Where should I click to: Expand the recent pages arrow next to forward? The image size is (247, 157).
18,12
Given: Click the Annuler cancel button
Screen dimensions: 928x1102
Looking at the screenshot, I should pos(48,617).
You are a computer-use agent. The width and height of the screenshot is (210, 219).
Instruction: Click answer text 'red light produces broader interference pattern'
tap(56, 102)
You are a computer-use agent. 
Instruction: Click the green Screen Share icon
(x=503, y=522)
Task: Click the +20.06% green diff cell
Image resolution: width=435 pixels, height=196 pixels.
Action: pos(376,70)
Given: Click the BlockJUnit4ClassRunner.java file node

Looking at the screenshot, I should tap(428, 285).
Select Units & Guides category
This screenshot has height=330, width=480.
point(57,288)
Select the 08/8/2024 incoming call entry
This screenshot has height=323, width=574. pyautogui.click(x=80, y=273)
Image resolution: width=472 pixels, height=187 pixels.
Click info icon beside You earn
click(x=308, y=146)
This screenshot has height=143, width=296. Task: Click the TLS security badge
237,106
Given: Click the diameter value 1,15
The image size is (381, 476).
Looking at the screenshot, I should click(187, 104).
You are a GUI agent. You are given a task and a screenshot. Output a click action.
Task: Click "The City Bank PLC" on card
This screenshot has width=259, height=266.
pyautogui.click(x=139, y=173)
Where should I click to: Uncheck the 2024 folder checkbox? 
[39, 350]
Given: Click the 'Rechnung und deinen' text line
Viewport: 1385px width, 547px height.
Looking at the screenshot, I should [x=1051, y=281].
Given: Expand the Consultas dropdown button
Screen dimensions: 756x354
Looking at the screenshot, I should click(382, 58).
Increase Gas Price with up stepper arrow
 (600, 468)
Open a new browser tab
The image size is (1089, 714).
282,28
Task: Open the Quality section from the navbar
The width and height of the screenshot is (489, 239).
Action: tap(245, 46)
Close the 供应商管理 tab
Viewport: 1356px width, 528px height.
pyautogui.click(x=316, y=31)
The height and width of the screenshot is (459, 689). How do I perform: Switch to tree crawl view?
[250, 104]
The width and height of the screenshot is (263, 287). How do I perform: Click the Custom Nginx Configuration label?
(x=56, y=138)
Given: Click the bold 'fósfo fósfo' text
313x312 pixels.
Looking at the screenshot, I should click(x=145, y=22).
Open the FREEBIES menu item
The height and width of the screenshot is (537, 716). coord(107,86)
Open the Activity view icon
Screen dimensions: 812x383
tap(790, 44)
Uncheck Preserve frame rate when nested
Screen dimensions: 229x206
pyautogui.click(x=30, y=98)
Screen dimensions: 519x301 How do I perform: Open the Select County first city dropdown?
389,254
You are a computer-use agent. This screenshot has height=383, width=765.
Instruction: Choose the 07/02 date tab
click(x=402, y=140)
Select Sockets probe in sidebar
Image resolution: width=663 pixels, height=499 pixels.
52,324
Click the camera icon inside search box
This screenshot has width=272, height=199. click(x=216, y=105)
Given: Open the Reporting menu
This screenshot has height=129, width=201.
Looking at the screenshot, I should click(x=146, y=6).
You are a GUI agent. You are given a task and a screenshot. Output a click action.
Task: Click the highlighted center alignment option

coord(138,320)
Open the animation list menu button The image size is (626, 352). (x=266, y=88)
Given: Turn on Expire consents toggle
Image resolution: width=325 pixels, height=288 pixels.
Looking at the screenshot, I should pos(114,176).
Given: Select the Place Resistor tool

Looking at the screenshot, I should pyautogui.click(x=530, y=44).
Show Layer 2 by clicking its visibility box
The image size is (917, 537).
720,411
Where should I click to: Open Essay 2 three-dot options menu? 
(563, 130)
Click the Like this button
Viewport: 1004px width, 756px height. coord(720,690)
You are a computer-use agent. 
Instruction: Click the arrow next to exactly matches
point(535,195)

Task objective: Of the entries above, transcribe exactly those lines that fall between the line containing "Instruction: Click the green" and the line containing "Given: Click the 'Rechnung", together with those two lines.

Exercise answer:
Instruction: Click the green Screen Share icon
(x=503, y=522)
Task: Click the +20.06% green diff cell
Image resolution: width=435 pixels, height=196 pixels.
Action: pos(376,70)
Given: Click the BlockJUnit4ClassRunner.java file node

Looking at the screenshot, I should tap(428, 285).
Select Units & Guides category
This screenshot has height=330, width=480.
point(57,288)
Select the 08/8/2024 incoming call entry
This screenshot has height=323, width=574. pyautogui.click(x=80, y=273)
Image resolution: width=472 pixels, height=187 pixels.
Click info icon beside You earn
click(x=308, y=146)
This screenshot has height=143, width=296. Task: Click the TLS security badge
237,106
Given: Click the diameter value 1,15
The image size is (381, 476).
Looking at the screenshot, I should click(187, 104).
You are a GUI agent. You are given a task and a screenshot. Output a click action.
Task: Click "The City Bank PLC" on card
This screenshot has width=259, height=266.
pyautogui.click(x=139, y=173)
Where should I click to: Uncheck the 2024 folder checkbox? 
[39, 350]
Given: Click the 'Rechnung und deinen' text line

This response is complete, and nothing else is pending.